Eine entscheidende Rolle für die die Bodenqualität spielt die organische Bodensubstanz (Humus). "Sie zu erhalten ist ein zentrales Ziel einer nachhaltigen Bewirtschaftung", betont Emmanuel Frossard, Präsident der Leitungsgruppe des NFP 68. "Dies erfordert Massnahmen, die auf die Erhaltung der Bodenfunktionen ausgerichtet sind." Die Forscher schlagen vor, die Land- und Forstwirtschaft in Richtung einer standortangepassten Bewirtschaftung weiterzuentwickeln, die sich an der Bodenqualität orientiert. Der Gehalt an organischer Bodensubstanz soll dabei als zentraler Indikator in die Landwirtschaftspolitik aufgenommen werden.
Moorböden nicht nutzen
Den grössten Verlust an organischer Bodensubstanz verzeichnen entwässerte Moorböden. Weil als Folge der Entwässerung CO2 entweicht, stellen sie die grösste CO2-Quelle in der Landwirtschaft dar. Gleichzeitig sind sie – beispielsweise für den Gemüsebau – von grossem ökonomischem Wert.
Forschende des NFP 68 haben gezeigt, dass eine nachhaltige Bewirtschaftung dieser Böden nach heutigem Wissensstand nicht möglich ist. Das NFP 68 empfiehlt daher eine grundsätzliche politische Diskussion zur künftigen Nutzung dieser Böden. Angesichts der Klimarelevanz von Lachgas gilt es aber auch den Stickstoffeintrag in der Landwirtschaft weiter zu reduzieren.

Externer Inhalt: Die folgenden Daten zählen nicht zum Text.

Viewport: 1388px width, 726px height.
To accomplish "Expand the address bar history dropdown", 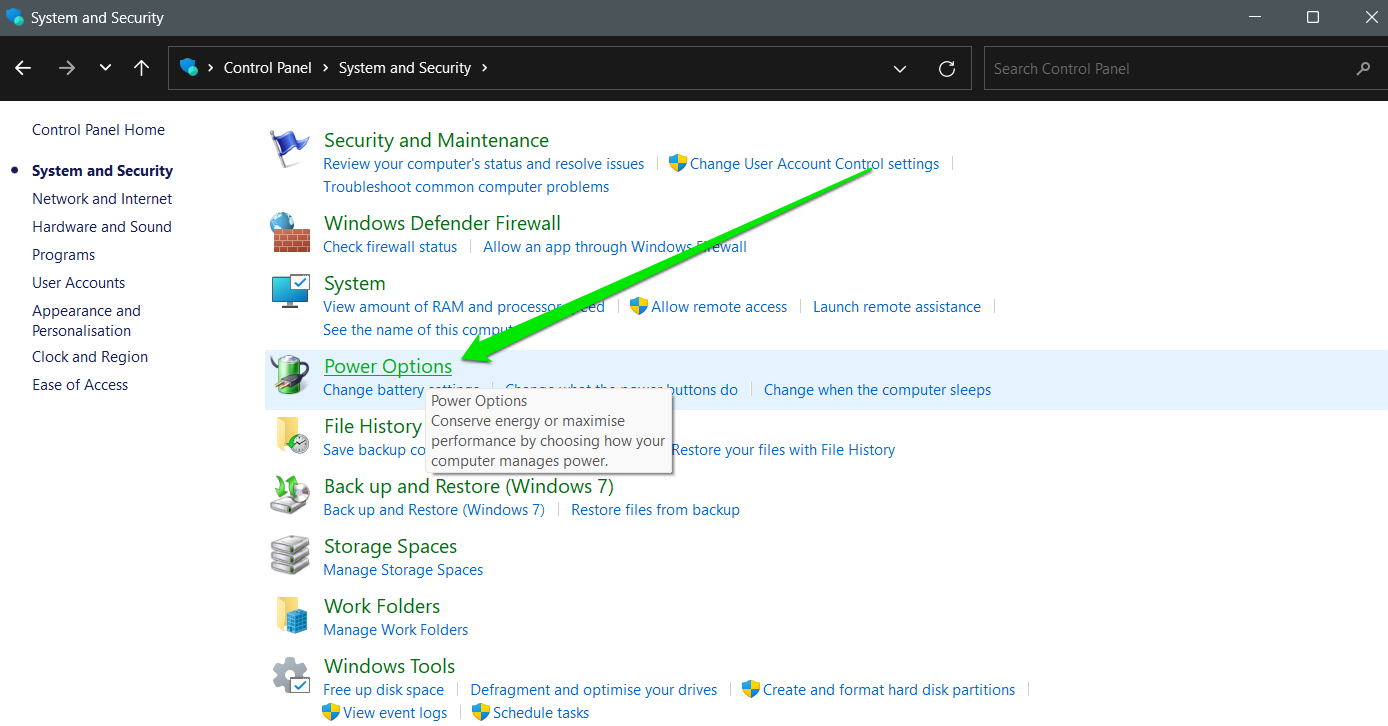I will 899,68.
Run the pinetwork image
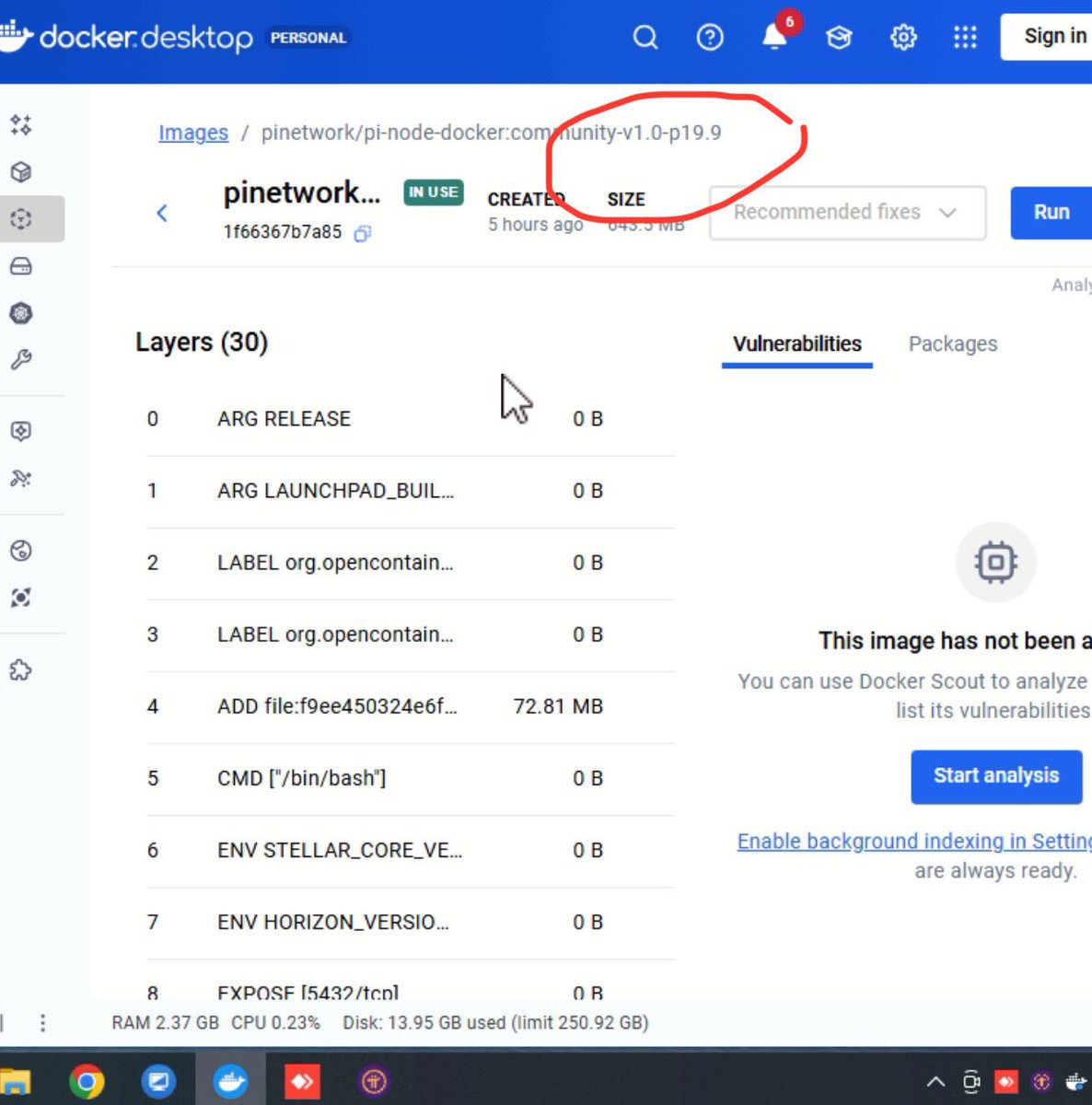1092x1105 pixels. click(x=1050, y=213)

Nachholbedarf bei der Kartierung
Damit Raumplanerinnen und Raumplaner die Qualität der Böden besser berücksichtigen können, braucht es jedoch auch die entsprechenden Bodendaten für die fraglichen Flächen. Da gibt es jedoch riesigen Nachholbedarf: Solche Daten sind nur für 10 bis 15 Prozent der landwirtschaftlichen Nutzfläche verfügbar.
Um das zu ändern, entwickelten die Forschenden im Rahmen des NFP68 die Bodeninformations-Plattform Schweiz, die eine landesweite Kartierung der Bodenqualität nach modernen Standards innert der nächsten zwei Jahrzehnte ermöglichen soll.
10 bis 25 Millionen Franken pro Jahr
Die Kosten für die Umsetzung dürften sich während dieses Zeitraums auf 10 bis 25 Millionen Franken pro Jahr belaufen, schrieb der SNF. Allerdings sparen diese Bodendaten an anderer Stelle wieder Kosten ein, da sich die Bodennutzung damit effizienter gestalten lasse, zum Beispiel in Sachen Bewässerung und Düngung in der Landwirtschaft, bei der Trinkwasserversorgung oder bei der Vorsorge gegen Naturgefahren wie Hochwasser und Erdrutsche.
Boden ist in menschlichen Zeiträumen nicht erneuerbar, heisst es eindrücklich in der Abschlusszusammenfassung des NFP68. Um ihn mit seinen wertvollen Funktionen für die Allgemeinheit zu erhalten, brauche es ein grösseres Engagement seitens der Politik für seine nachhaltige Nutzung und eine bessere Zusammenarbeit und Koordination zwischen Umwelt- Agrar- und Raumplanungsfachleuten.